Popularity doesn’t always correlate to student success. I know someone personally who took lessons from them and it wasn’t a successful lesson if you judge on improvement and obviously students as just as much influence if not more than the teacher. That’s just a one off and not an overall indication of their teaching business. I’d take a lesson from them but I’m not paying what they all currently charging.
I’ve taken a lesson from Mike at his house like 9 years ago when he was about the only person I could find with Swing Catalyst pressure plates. Super nice guy, very personable and the information he gave me was correct. From the medical information he shared with me that day..he won’t be able to swing they are currently teaching imo. I think that’s part of the reason they taught a more hands in front of the sternum and stays there type of swing. That’s pure speculation on my part. Here I am double chin and all😂
https://www.instagram.com/p/BCYowiTnfts/?igsh=ZTR6dmtkbWw1cHR0
I’m not saying that all of this technology isn’t a positive which I believe it is…I believe that we are stilling learning about learning and there is something we still haven’t figured to really make it a game changer for most golfers.

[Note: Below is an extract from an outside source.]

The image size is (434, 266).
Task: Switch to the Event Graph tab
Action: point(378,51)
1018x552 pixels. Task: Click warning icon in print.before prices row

I must not have articulated myself correctly. What I was trying to to say is if the word gets around that xyz is a good coach, people will flock to them, making scheduling lessons harder for the students, also rightly so the teacher will start to charge more since demand has grown. All negatives for the original students. Basically the gankas situation. He was charging like $150 or $200 or whatever it was an hour at one point before he got famous. Within a very short period of time he went up to $800 an hour and months long wait list. He’s seems like a solid dude because he grandfathered in his original students to their previous rates.